Gavril, now in fifth-grade, had some vaccinations when he was younger. His father set up a schedule he devised, instead of the vaccine schedule endorsed by the CDC. But he doesn’t intend for his son to get any more.

“He’s vaccinated except for boosters,” Lafuente said. “I’m not against vaccines if someone else wants to get them. I’m personally against vaccines. I don’t think everybody should have to get a vaccine, unless there is an outbreak, but even then, it should be a choice.”

Even districts with high overall vaccination rates often have schools that have vaccination rates low enough to land on the audit list. In 2021, the last year overall student vaccination rates were available, 95% of Sacramento City Unified students were fully vaccinated. Yet last school year, it had eight schools on the audit list.

“We encourage everyone to get vaccinated,” said Susan Sivils, lead nurse for the Sacramento City Unified vaccination clinic. “If they are opposed for any reason, we follow up. The vast majority of people are not opposed to getting their vaccinations.”

The district is working to increase its vaccination rates with weekly free vaccination clinics throughout the year and two weeks of clinics before the beginning of the school year. In an effort to get more students vaccinated, the district increased the number of vaccination clinics last year and called parents directly to make them aware of the vaccination requirement and clinics. 

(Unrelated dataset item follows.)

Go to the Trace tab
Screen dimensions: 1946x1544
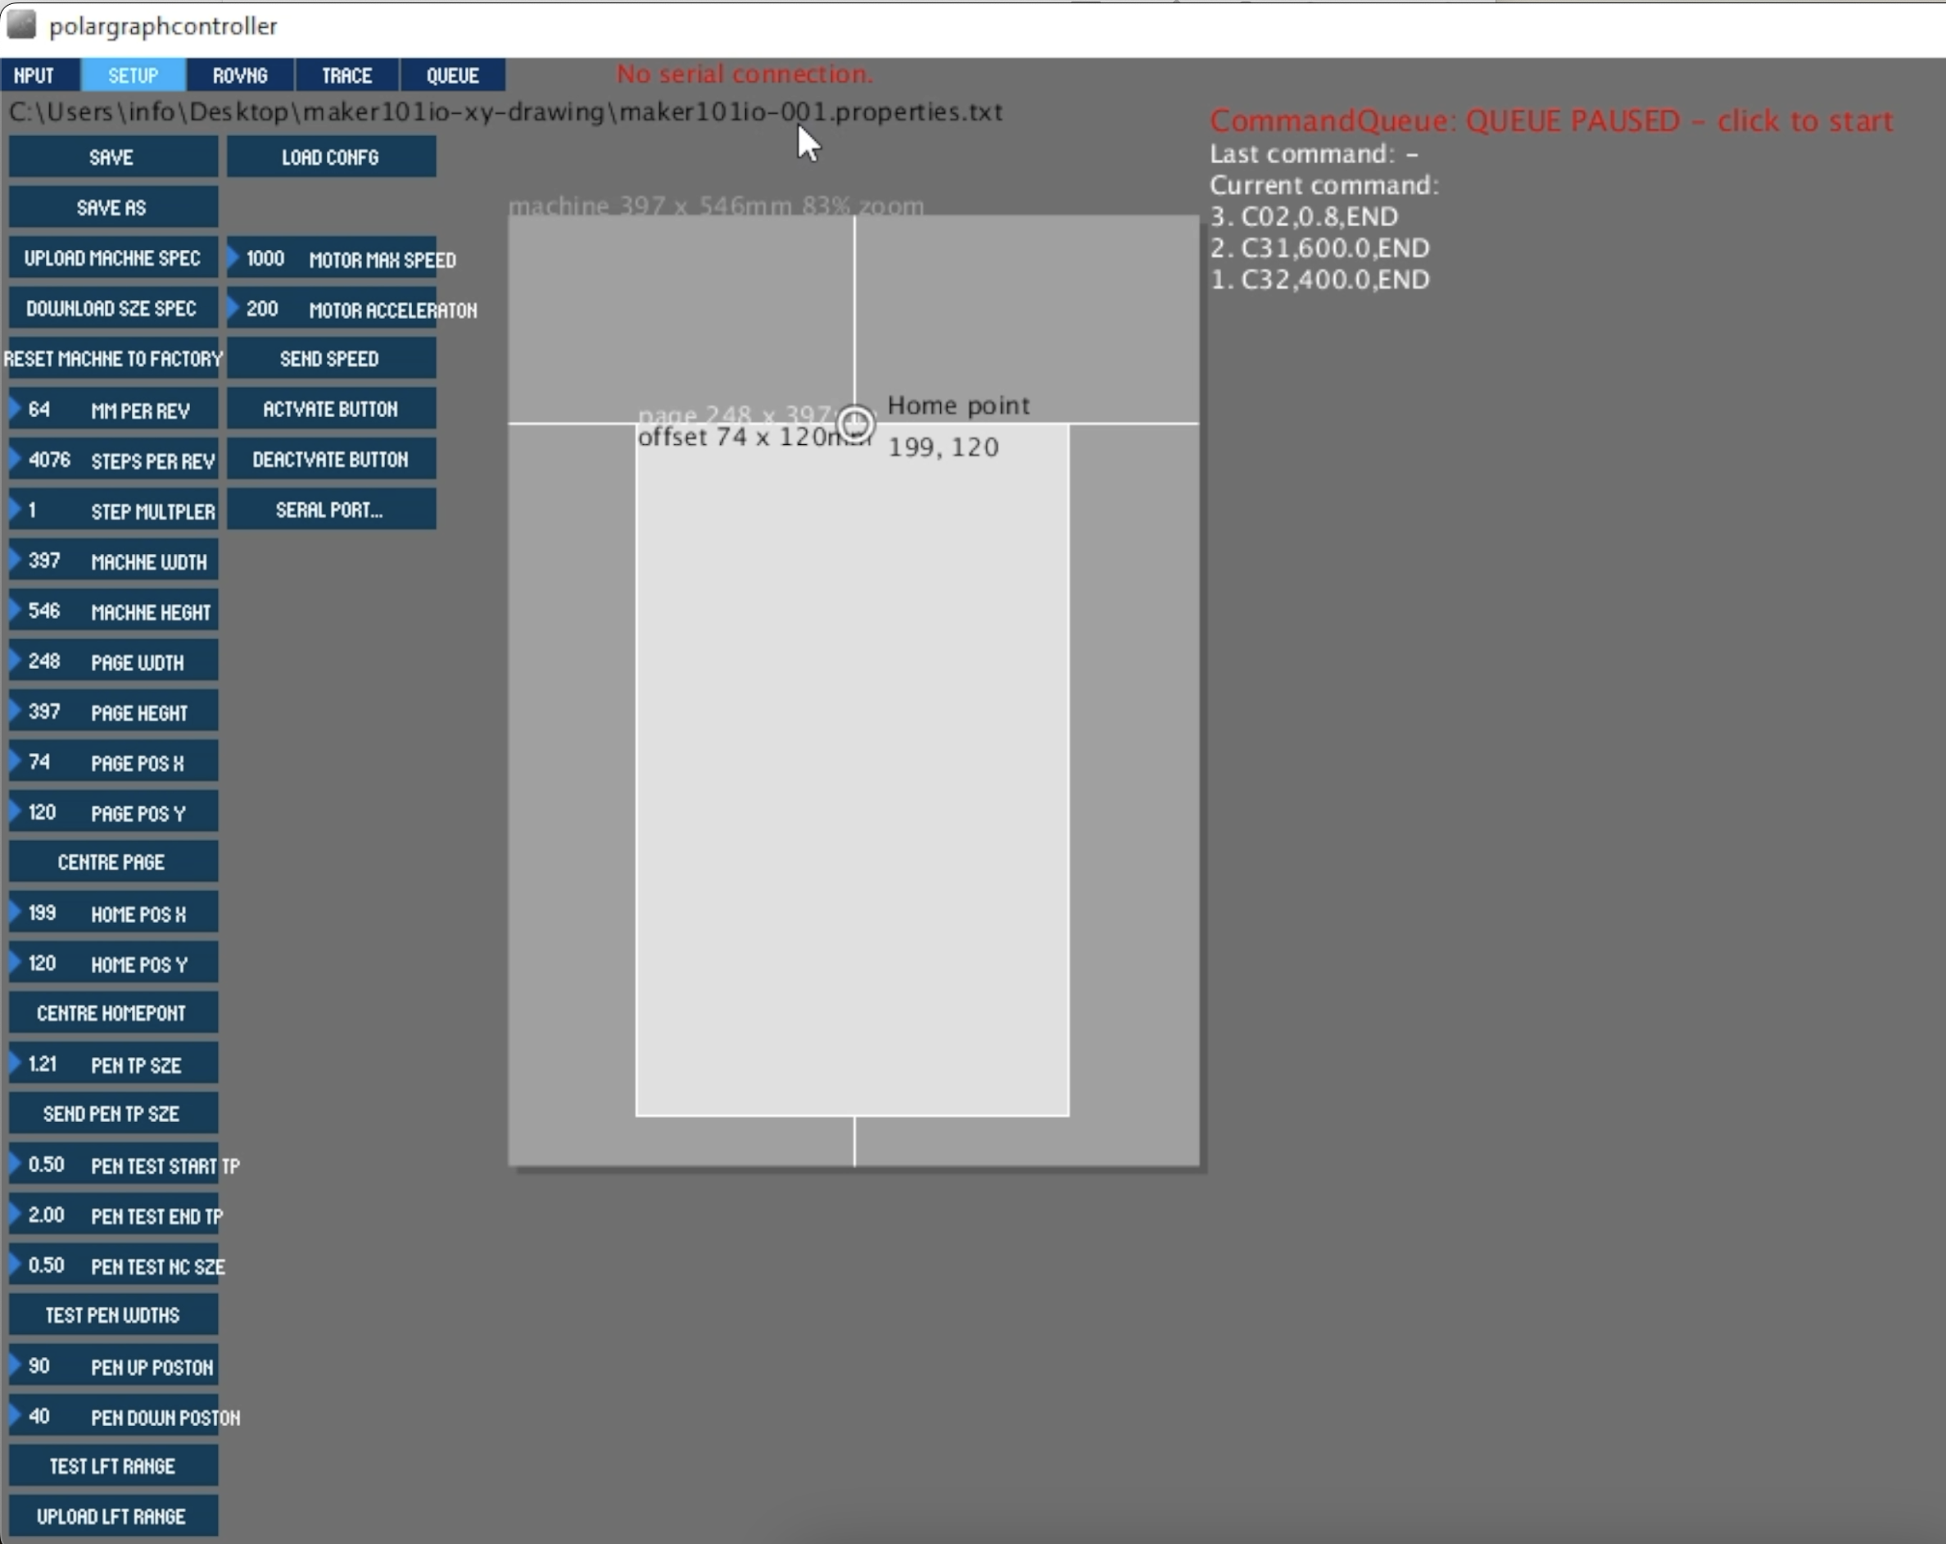(347, 75)
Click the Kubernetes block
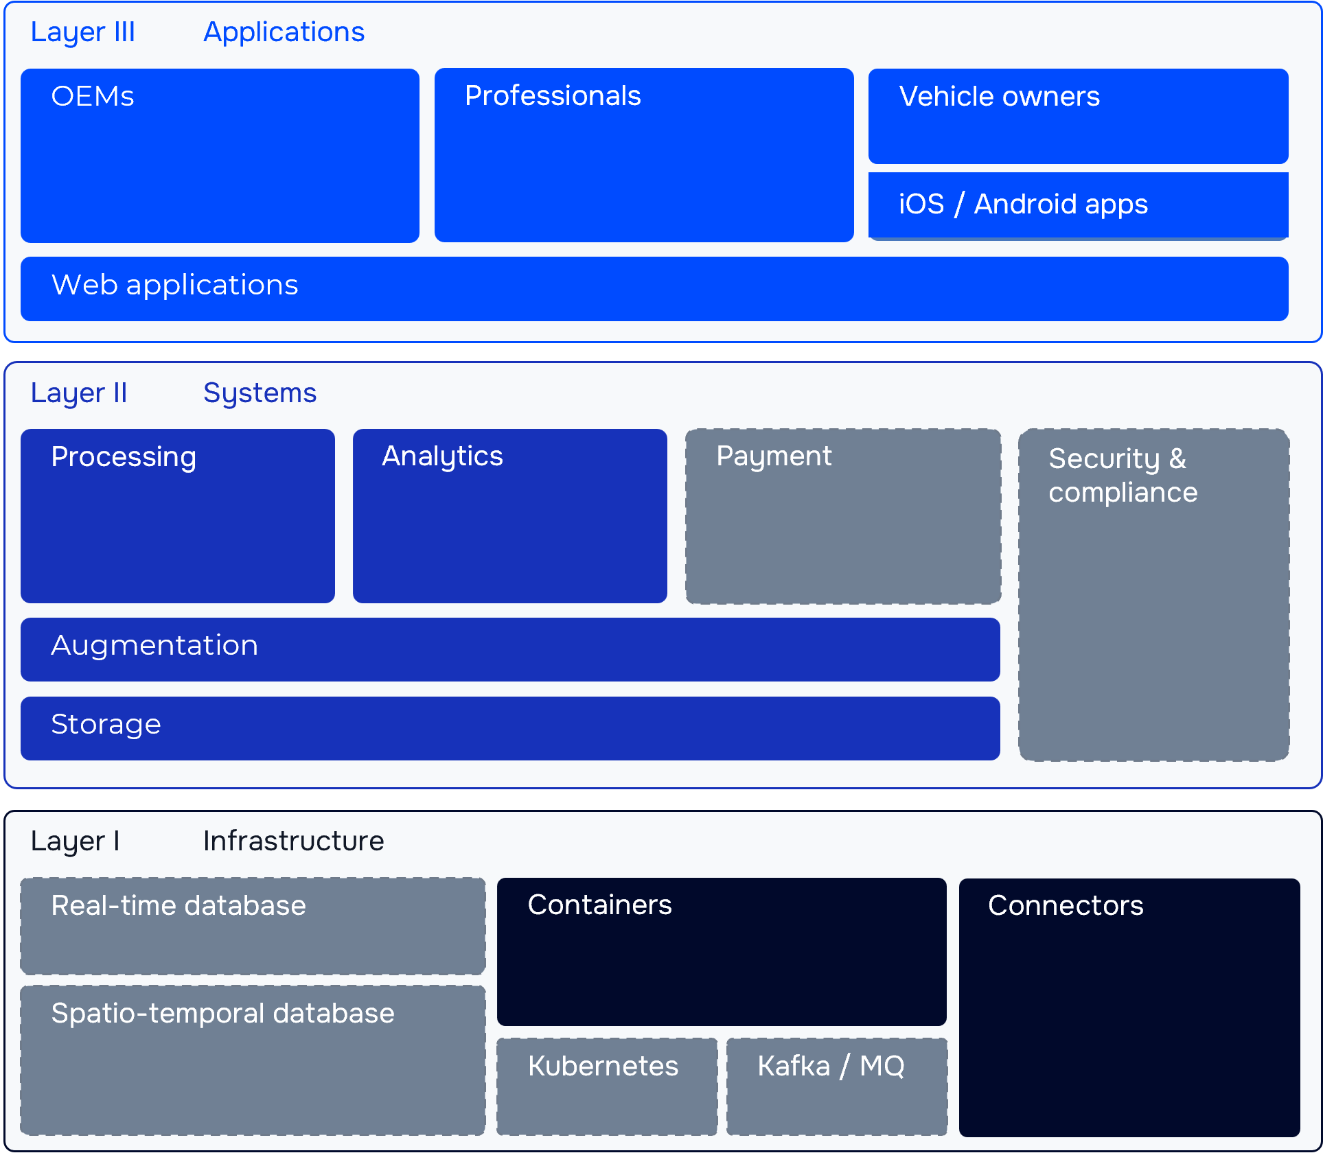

Cecilia Reyes and her older sister Chzaray, nervously waited for their turn at a vaccination clinic at the district headquarters on Aug. 22. Cecilia was preparing for her first day of kindergarten, but this would be the first time she got a vaccination. The Covid pandemic prevented the family from getting needed appointments, her mother said. Chzaray, who would be entering seventh grade, would need four shots to be up to date. The girls may need several appointments before they are fully vaccinated.

The Sacramento City Unified vaccination clinic immunized about 50 students that day in preparation for the first day of school. The number of students who visited a district vaccination clinic skyrocketed from 1,154 in 2021-22 to 1,739 visits last year, Sivils said. Students who are uninsured or are on Medi-Cal qualify for the clinic.

Damien Burkholder blinked back tears as a nurse gave him his Tdap booster last Tuesday. The shot is required for all seventh-grade students. His mother, Vanessa Martinez, had tried to get Damien an appointment for the shot with the family’s primary physician but would have had to wait a month.

“This is very convenient,” Martinez said of the clinic. “He would have had to miss a whole month of school if this weren’t here.”